Le climat d’insécurité tue le business en Haïti

Publié le 2021-09-10 | lenouvelliste.com

Plus que les autorités ayant la charge du pays, les gangs armés font parler d'eux en s'intronisant comme les seuls maîtres des vies et des biens dans la cité. Pour preuve, la terreur inouïe qui règne dans l'aire métropolitaine, particulièrement au bas de la ville depuis un certain temps. Des rafales d'armes automatiques se font entendre à longueur de journée par ces nouveaux maîtres qui kidnappent, rançonnent et tuent partout sur leur passage. Depuis le début de cette semaine comme ils l'ont annoncé, ces bandits ont élu domicile au centre-ville où ils ont paralysé quasiment toutes les activités commerciales. Sans faire face à aucun obstacle.

 La police nationale, responsable de la sécurité des vies et des biens, a brillé par son absence. Les marchands, détaillants et  grossistes, les acheteurs, les chauffeurs sont devenus la proie de ces assaillants. De leur côté, les autorités gouvernementales tournent le dos au centre-ville. Quoique la Primature réside encore au Bicentenaire mais les Premiers ministres refusent d’y aller à cause de l’insécurité et de la dégradation de son environnement. Il n’y a pas de présence policière dans une bonne partie de cette zone. Les bandits ont chassé la police. La  réplique des forces de l’ordre n'a pas donné les résultats escomptés.

Le centre-ville, qui grouillait de monde dans un passé assez récent, n'est aujourd'hui que l'ombre de lui-même. C'est la peur au ventre que les habitués du centre-ville s'y rendent depuis des mois. À l'heure actuelle, seuls les responsables de la Banque de la République d’Haïti (BRH) gardent encore l’espoir que le centre-ville redeviendra ce qu’il était jadis. Les rares entreprises privées qui restent encore au bas de la ville bravent tous les jours le danger. Elles subissent la loi des groupes armés qui deviennent plus puissants depuis que la police leur laisse le champ libre.

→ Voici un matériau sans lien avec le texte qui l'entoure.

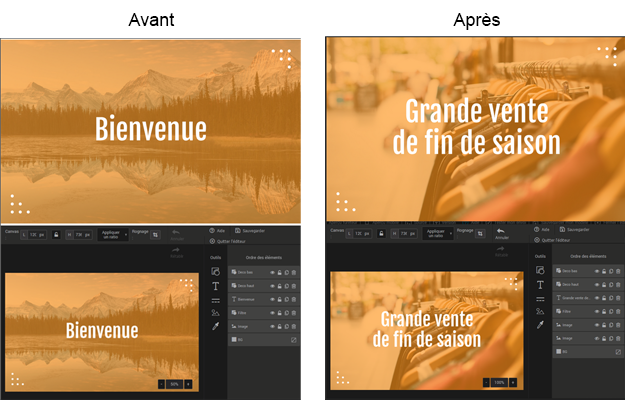Toggle the Bienvenue layer's padlock
Image resolution: width=625 pixels, height=400 pixels.
tap(279, 299)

Les entreprises peuvent-elles survivre au bas de la ville dans de telles circonstances ?

Cette partie de la capitale haïtienne qui abritait autrefois presque tous les grands magasins, les salles d’exposition de voitures, les plus grands marchés publics, n'est plus qu'un musée d'ordures qui n'attire que les mouches, les chiens errants et les malfrats.     

Qui pis est, ce n’est pas seulement au bas de la ville que sévit cette situation d'insécurité et d'insalubrité. À Cité Soleil, Croix-des-Bouquets, Tabarre, Delmas, pour ne citer que ces communes-là, des petits commerçants et des chefs d’entreprise doivent se plier aux lois des gangs armés. Hier encore, pour avoir voulu résister à des braqueurs, le président de l'Association nationale des exportateurs de mangues (ANEM), Jose Pablo Sylvain a été criblé de balles par des malfrats à Santo, sortie nord de la capitale. Plusieurs autres quartiers de la capitale vivent le même cauchemar. Les bandits imposent leur volonté et font recette dans les marchés publics, les stations et les entreprises qui se trouvent dans leur territoire.

Et dire que toute cette cruauté ne suffit pas pour motiver les autorités publiques à réagir. Ce qui rend perplexes certains observateurs qui vont jusqu'à se demander s'il n'existe pas une complicité entre les forces de l'ordre et les bandits. 

Par ailleurs, plusieurs entrepreneurs ont entrepris des visites d’exploration en République dominicaine. Ils pensent qu’ils peuvent faire tourner leur business mieux là-bas. Chez nous, les décideurs ne se montrent pas préoccupés. Ils ne tentent rien pour créer un climat d’affaires propice à ceux qui veulent entreprendre ou développer leur business. Un climat d'affaires propice ne se résume pas uniquement à offrir un minimum de sécurité aux entreprises.

De nos jours, l’économie haïtienne enregistre un grand nombre de pertes d’emplois à cause des troubles politiques qui perdurent dans le pays. Les entreprises subissent des chocs répétés liés à la crise politique, sanitaire et sécuritaire. Plus que jamais Haiti is not open for business.